Un baiser mou :
Le dernier
Djian n'est pas une réussite
On sait que Philippe
Djian ne pratique pas la littérature du petit doigt levé, que les
marquis du parisianisme le révulsent et qu'il ignore la langue de bois.
Que ses maîtres, Brautigan ou Kerouac, lui ont inspiré récemment une Ardoise
assez humble, à défaut d'être magique. Maudit Manège, 50 contre
1, 37°2 le matin, Echine, Lent dehors ont séduit par une sorte de
trivialité précieuse, où l'apostrophe au lecteur ne dispense pas de
l'usage du subjonctif. Mais enfin tout écrivain se fabrique son style,
et plus celui-ci est composite, plus il a de chances, sans doute, d'être
original.
Depuis quelque temps, le style Djian tourne au procédé, l'intensité
au ressassement et la fiction hard au bavardage mou. Pas simple, de
remplir avec du vide : Ça, c'est un baiser ressemble à un polar
qui ferait des manières pour n'en être pas vraiment un, un pavé
digressif, ennuyeux, confus, dévitalisé, interminable, branché sexe,
drinks, sushis, crack, Doc Martens, DHEA. L'anecdote en vaut une autre:
une fille de riche, militante un peu pute, dont la spécialité consiste
à masturber, moyennant finances, les personnes hospitalisées, est étranglée.
Son père, un grand de la chaussure, a-t-il lancé un contrat sur la tête
de sa fille? Un site Internet le prétend.

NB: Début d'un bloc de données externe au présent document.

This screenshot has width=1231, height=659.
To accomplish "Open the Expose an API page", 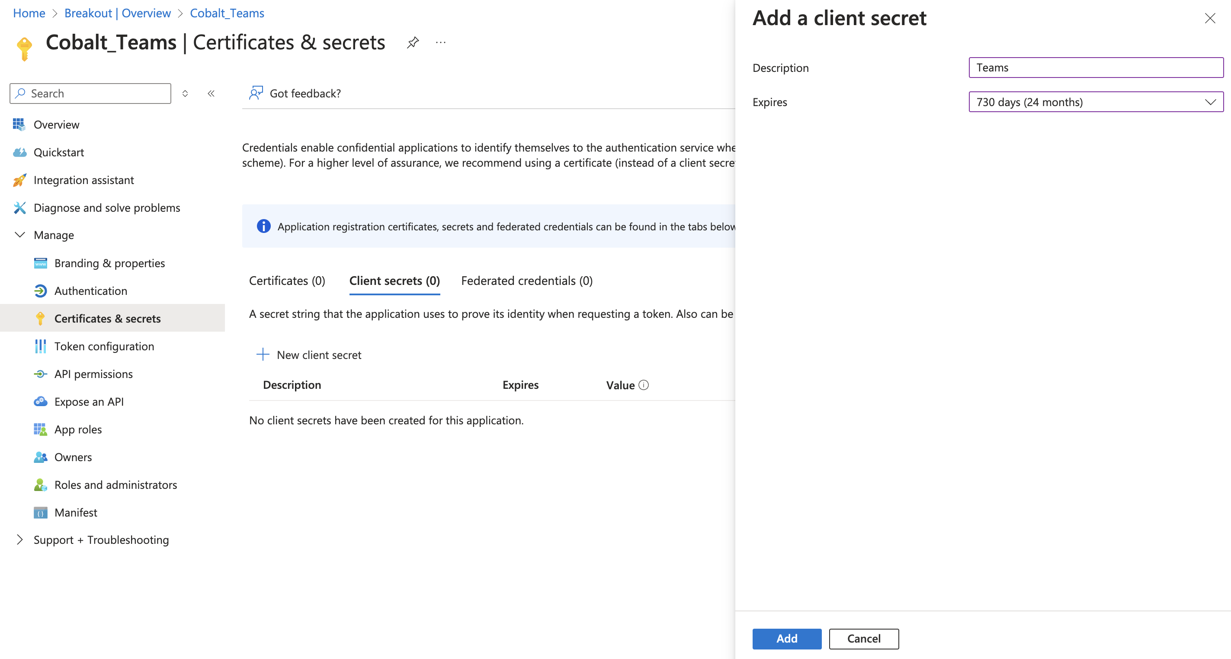I will tap(89, 401).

Au même rayon noir et sur des thèmes analogues de pouvoir, de
corruption et de relations glauques, Dashiell Hammett récolta une Moisson
rouge et Roman Polanski des lauriers pour Chinatown. Ici,
l'enquête, confiée en alternance à deux narrateurs policiers, Nathan
et Marie-Jo, tout à la fois coéquipiers et amants, intéresse moins
l'auteur que les considérations du flic de base à 2 000 euros par mois
sur la société, la vie, l'amour, la mort et la saucisse de Francfort :
qu'un personnage déguste cette charcuterie et vous avez droit au papier
gras, à la serviette en papier et au «linceul de moutarde», Djian n'hésitant
jamais devant une image poétique. Ni devant une pensée forte: «Le
monde est mal fait», constate le héros. «On ne devrait pas vieillir»,
décrète sa collègue. Il n'est pas certain qu'une telle hauteur de
vues assure à Djian la succession de Raymond Chandler; pour celle de
Madeleine Chapsal, en revanche, c'est bien parti.